As I lay there on the sofa, wrapped up in my robe and blanket very late,
As I pondered how I was losing more and more of myself,
How I was losing more and more to this shadow, this cloud,
Which never seems to dissipate,
Sadness came over me, though I am usually quite a positive gal.
I thought of today, the church wedding I had promised to attend,
Daughter of a childhood friend, haven’t seen them since they were 8 or 10 perhaps
And suddenly I felt deflated, the dreams of all I wanted to do with life so far away,
Lost in a quagmire of clouds and dust.
Then I flipped the channel and a wards of faith were spoken,,
Words of scripture and those clouds, that dust didn’t seem so ominous after all.
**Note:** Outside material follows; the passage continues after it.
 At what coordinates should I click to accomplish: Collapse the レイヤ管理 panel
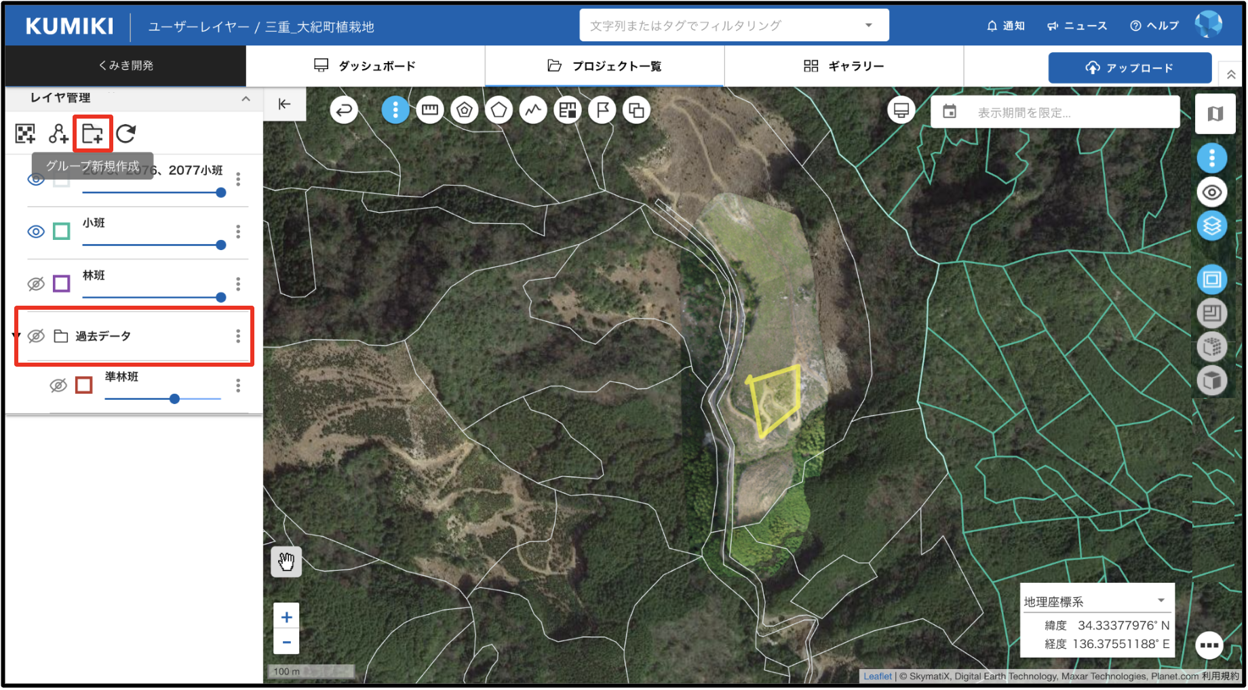(x=246, y=99)
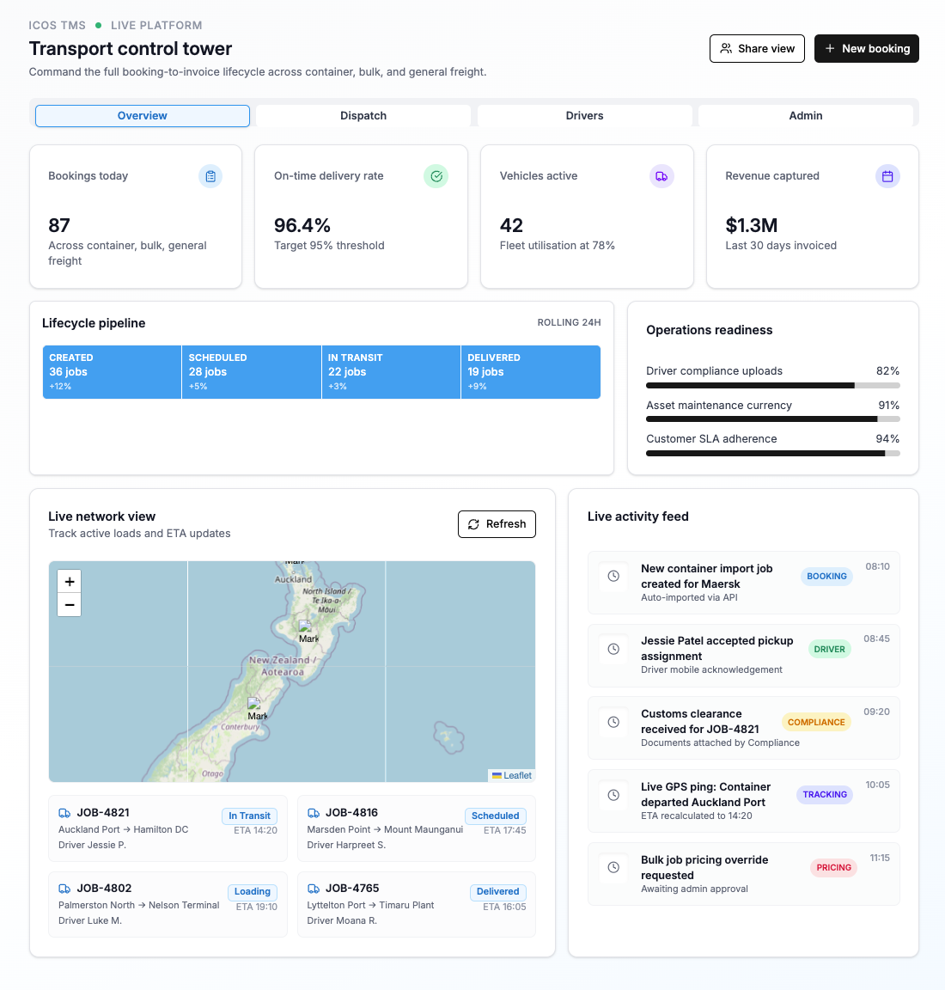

I have always tried to look at the glass as half full and remind myself that there are those worse off than me. I pretty much succeed, but as the Endometriosis, incontinence, constant fibromyalgia pain etc.. have literally confined me more and more to home, it has meant I have had to make a conscious effort to do this. It helps to listen to Chrisitan programs, hear music such as this https://www.youtube.com/watch?v=xhS3tlpAclc, sit a bit in the small park in front of my coop complex when the weather permits, listen to meditative and spiritual music. There are some days like today when my friend’s daughter is getting married and I just don’t feel well enough to be there that it get a bit tough to be all sunshine and roses. I also think of my elderly mom with whom I reside, she has issues with her heart and diabetes so I can’t let her see me sad or depressed, so for her sake I have to put on a smiling and brave face, even when I feel like crying from the pain etc.. I guess it makes me a stronger person. Life is what it is and you have to navigate the tears along with the smiles.